Nasib Sriwijaya Air Diputuskan 2 Oktober

Kemenhub menunggu keputusan Direktur Utama Sriwijaya Air hingga 2 Oktober terkait kelanjutan operasional maskapai tersebut.

Nasib Sriwijaya Air Diputuskan 2 Oktober
Sriwijaya Air. Antara foto/muhammad iqbal/kye/16

tirto.id - Keberlangsungan operasional Sriwijaya Air akan ditentukan pada Rabu, 2 Oktober 2019. Kementerian Perhubungan masih memberikan waktu kepada manajemen Sriwijaya Air untuk mengambil keputusan sendiri.

Direktorat Jenderal Perhubungan Udara Kementerian Perhubungan akan menunggu keputusan Direktur Utama Sriwijaya Air hingga 2 Oktober terkait kelanjutan operasional maskapai tersebut.

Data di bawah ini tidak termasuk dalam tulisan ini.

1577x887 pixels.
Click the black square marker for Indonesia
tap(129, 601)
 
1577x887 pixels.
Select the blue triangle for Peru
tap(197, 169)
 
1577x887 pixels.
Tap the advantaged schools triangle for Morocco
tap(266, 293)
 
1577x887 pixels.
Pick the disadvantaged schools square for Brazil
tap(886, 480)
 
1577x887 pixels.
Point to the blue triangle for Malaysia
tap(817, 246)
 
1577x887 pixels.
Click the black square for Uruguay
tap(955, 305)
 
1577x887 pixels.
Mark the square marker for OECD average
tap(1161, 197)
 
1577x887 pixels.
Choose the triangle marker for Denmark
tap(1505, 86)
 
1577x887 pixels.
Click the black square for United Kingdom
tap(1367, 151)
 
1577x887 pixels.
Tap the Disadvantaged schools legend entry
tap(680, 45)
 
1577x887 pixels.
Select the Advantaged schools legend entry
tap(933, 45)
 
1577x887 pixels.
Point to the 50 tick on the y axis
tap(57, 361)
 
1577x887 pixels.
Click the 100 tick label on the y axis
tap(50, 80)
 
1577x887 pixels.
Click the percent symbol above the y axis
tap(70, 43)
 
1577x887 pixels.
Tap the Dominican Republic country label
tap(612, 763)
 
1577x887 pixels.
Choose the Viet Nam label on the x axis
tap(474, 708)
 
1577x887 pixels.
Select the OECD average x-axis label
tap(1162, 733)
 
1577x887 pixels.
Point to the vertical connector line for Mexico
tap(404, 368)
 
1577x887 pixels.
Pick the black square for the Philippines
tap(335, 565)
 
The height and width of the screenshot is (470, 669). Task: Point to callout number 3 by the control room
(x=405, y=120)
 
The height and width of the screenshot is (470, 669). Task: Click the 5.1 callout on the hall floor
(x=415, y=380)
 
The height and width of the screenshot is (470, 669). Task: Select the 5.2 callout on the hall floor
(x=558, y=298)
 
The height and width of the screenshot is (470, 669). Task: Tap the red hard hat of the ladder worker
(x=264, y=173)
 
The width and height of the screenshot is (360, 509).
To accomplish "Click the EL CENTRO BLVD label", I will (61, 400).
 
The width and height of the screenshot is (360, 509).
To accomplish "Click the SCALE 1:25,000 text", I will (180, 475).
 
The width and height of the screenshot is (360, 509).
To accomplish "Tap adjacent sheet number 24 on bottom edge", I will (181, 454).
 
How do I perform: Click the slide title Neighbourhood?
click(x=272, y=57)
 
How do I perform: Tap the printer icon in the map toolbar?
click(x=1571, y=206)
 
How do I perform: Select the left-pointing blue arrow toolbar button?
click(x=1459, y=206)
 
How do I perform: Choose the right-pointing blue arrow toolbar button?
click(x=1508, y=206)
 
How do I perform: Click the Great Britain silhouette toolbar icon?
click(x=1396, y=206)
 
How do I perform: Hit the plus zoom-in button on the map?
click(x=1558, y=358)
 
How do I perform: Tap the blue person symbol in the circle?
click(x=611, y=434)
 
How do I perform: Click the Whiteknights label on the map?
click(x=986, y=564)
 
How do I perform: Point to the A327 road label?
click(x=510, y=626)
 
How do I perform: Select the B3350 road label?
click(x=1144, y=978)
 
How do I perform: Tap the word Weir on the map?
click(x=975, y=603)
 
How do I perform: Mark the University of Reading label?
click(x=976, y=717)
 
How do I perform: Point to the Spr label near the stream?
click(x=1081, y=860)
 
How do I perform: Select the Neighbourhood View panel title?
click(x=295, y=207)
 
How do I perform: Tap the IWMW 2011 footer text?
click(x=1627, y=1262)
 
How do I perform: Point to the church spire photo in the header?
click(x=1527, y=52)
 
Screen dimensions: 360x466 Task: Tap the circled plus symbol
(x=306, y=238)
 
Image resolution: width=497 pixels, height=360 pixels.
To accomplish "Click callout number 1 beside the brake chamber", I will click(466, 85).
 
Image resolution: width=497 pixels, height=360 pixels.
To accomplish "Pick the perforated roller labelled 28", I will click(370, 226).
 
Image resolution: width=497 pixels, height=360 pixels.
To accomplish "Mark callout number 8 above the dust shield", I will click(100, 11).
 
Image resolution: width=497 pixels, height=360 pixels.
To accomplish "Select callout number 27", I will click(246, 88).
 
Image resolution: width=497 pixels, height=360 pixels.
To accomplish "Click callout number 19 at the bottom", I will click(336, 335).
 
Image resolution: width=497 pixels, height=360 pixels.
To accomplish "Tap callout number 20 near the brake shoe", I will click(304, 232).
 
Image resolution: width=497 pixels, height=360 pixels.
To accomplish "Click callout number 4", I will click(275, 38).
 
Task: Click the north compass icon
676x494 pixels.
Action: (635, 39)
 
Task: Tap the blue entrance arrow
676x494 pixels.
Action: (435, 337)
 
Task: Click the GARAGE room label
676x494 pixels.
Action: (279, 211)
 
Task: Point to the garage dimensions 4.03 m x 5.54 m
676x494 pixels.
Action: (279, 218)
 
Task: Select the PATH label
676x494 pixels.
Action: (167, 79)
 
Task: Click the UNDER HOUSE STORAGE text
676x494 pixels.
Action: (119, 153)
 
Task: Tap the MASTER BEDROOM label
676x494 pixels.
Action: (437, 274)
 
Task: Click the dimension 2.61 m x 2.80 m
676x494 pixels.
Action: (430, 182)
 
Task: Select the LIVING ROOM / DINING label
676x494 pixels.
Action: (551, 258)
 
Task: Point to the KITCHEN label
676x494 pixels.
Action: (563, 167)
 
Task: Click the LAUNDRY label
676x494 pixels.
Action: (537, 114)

“Alurnya itu, dia bikin atas inisiatif sendiri (terkait usulan penghentian sementara operasional) karena kita sudah kasih toleransi transisinya lima hari sampai 2 Oktober pukul 00.00 WIB,” kata Direktur Kelaikudaraan dan Pengoperasian Pesawat Udara Kemenhub Avirianto di Jakarta, Senin (30/9/2019), seperti dilansir dari Antara.

Avirianto mempersilakan internal Sriwijaya untuk mengambil keputusannya sendiri. Namun, apabila lewat batas itu ternyata belum ada keputusan yang diserahkan ke DKUPPU Kemenhub, maka Kemenhub akan memutuskan apakah operasional itu akan dihentikan atau tetap berjalan.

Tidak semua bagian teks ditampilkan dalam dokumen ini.